The downside was we didn't see any change in in-hospital mortality. My first instinct was well, maybe the door-to-balloon has changed in healthier patients and the sickest ones are still taking longer and that's why that's happening. So we looked at risk-adjusted outcomes. The sickest patients had longer door-to-balloon time, which makes sense. If a patient's sicker when they hit the door, it takes longer to get them from the ER to the cath lab and get the artery open. [However], we saw a decline [in door-to-balloon time] that was parallel in every group. All groups did better with respect to door-to-balloon time but mortality did not change.

Q: What conclusions can you draw about the value of efforts to reduce door-to-balloon time?

A: There are two things that I carried away from this. One is that maybe we are not looking at the ideal metrics. What we need to focus on is the total ischemic time—the time from the patient's symptom onset to the time the artery gets opened. From a patient's perspective, it doesn't really matter if their myocytes are dying outside the hospital or inside the hospital. We need to do a better job of educating our patients, working with EMS services, and other measures so that patients get transferred to hospitals that do PCI and get transferred there quickly.

The second is that even strategies that appear so obviously beneficial as maternal love or clean air need more rigorous evaluation. Prior to evaluating these data, I honestly believed that reducing door-to-balloon time reduced mortality and yet our data did not provide any suggestion to support that belief. And maybe there are other benefits [to reducing door-to-balloon time]. Maybe long term these patients will do better. Maybe they'll have less heart failure. But I think we still need to evaluate therapies or strategies that we think make good sense, to make sure that they actually translate into patient-level benefits.

Q: Should such evaluations be completed sooner—for example, before the launch of a nationwide quality improvement initiative?

A: The way I look at it is there is very little downside to a short door-to-balloon time. The only downside I see is that some patients are rushed to the cath lab who are not having a myocardial infarction. It would make sense to wait and watch for a few minutes to see what actually is going on and not do unnecessary cardiac caths on these patients.

Q: What about the costs, both financial and opportunity, of this focus on door-to-balloon time?

A: [Door-to-balloon time] has become a publically reported scorecard and hospitals are advertising the fact that their door-to-balloon time is half of what the national mandate is. Given all that passion that surrounds door-to-balloon, we've sort of lost sight of what to me is more important, which is how are our patients doing.

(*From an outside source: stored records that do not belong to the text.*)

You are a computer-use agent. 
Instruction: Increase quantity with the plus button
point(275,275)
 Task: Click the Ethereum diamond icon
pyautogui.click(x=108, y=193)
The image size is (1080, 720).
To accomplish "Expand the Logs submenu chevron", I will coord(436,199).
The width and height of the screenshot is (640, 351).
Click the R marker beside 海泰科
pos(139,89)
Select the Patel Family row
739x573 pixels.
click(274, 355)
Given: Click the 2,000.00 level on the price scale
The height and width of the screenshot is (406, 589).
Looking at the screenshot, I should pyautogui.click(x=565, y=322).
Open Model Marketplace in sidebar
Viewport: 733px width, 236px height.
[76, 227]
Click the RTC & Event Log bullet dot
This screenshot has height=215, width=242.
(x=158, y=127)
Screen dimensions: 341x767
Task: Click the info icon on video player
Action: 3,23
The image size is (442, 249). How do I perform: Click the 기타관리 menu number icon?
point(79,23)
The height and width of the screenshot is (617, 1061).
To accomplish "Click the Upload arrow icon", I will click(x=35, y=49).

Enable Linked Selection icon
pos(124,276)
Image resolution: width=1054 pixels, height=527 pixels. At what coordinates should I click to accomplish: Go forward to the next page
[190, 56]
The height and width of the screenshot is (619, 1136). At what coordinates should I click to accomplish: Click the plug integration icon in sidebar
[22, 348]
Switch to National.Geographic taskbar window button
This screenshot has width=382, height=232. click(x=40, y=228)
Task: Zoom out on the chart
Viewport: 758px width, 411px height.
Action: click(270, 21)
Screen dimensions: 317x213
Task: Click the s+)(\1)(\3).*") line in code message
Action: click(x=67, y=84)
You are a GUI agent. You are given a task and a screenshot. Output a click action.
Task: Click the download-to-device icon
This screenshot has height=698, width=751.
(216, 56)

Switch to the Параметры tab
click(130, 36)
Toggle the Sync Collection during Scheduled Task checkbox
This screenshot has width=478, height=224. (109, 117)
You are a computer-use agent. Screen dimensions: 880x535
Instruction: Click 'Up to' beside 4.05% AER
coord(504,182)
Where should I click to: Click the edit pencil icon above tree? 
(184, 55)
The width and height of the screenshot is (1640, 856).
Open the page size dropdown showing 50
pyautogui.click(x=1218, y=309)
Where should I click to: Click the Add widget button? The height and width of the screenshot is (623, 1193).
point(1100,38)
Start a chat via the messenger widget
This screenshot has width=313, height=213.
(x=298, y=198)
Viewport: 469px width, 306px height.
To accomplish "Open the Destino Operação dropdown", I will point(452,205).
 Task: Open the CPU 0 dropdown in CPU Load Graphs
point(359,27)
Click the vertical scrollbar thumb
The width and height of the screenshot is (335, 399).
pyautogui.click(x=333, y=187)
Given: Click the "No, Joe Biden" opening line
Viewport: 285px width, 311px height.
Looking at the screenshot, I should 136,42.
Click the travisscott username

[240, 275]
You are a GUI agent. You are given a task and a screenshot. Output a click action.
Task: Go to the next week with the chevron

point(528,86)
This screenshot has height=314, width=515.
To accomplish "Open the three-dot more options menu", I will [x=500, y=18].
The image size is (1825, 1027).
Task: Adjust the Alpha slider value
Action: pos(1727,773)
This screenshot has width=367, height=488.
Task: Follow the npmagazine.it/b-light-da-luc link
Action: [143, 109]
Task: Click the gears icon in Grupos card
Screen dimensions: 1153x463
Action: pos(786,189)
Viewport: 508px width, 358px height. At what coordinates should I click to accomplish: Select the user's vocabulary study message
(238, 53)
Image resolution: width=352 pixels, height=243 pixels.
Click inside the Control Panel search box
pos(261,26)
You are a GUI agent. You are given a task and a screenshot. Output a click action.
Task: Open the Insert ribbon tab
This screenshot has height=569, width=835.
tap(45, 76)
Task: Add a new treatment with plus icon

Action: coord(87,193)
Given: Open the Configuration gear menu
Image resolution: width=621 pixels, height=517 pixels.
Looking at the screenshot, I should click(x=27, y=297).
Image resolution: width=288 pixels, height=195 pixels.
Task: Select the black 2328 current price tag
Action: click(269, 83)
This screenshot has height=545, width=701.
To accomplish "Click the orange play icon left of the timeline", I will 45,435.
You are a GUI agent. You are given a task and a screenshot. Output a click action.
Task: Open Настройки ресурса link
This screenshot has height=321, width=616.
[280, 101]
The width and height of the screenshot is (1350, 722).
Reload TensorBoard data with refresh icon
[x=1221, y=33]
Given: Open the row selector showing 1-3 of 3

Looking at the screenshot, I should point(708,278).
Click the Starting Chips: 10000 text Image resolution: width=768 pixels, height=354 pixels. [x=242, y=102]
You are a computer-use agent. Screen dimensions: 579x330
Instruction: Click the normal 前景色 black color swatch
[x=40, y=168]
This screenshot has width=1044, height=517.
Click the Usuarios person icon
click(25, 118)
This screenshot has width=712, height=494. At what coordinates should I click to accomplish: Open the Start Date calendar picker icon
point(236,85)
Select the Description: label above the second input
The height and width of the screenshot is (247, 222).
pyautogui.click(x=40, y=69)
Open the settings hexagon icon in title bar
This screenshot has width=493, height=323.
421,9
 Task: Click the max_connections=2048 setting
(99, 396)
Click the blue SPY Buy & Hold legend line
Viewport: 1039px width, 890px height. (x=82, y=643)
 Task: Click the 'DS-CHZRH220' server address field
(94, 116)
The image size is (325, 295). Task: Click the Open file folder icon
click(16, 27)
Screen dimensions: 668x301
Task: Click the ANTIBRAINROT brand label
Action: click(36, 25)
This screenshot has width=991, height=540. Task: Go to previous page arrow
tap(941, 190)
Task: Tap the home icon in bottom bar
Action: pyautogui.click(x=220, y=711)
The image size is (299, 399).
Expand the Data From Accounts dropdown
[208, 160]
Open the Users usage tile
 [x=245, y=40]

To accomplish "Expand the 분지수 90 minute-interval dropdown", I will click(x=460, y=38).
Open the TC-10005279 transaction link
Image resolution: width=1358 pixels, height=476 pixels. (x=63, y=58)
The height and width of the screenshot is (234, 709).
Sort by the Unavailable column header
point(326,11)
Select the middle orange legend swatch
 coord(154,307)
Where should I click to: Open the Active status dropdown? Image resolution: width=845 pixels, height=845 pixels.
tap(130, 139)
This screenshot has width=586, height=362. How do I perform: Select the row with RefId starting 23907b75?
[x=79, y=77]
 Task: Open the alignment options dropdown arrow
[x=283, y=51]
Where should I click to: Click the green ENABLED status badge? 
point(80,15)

There's this whole movement towards public reporting of processes and I think that's a good thing, because we want to make sure patients are getting appropriate treatments, but at the same time we should evaluate whether all the involved expense actually translates into better health outcomes.

There are companies out there that are helping hospitals reduce door-to-balloon time, but before or as we go spending millions of dollars doing this, we need to assess if these reductions in door-to-balloon time translate into actual benefit for patients.

Q: If, as you suggest, the focus should be total ischemia time, what can physicians do to reduce the delay between symptom onset and arrival at the hospital?

A: The challenge is that a significant number of patients who come with ST-segment elevation MI have no prior heart disease. If we only focus on patients who already have had heart disease, we will miss a significant number of those who have not had heart disease prior to that, and the STEMI may be their first presentation. We need to do a better job of community education—making sure that patients know not to drive to the emergency room, [and instead] call EMS if they have symptoms that suggest they might be having an infarction. The challenge is I've had patients who are very educated—sometimes physicians—who when they have cardiac chest pain, their first response is denial. Achieving meaningful reduction in symptom-to-balloon time has been challenging. There have been some randomized trials that have focused on community education and they were generally negative. This definitely requires more research.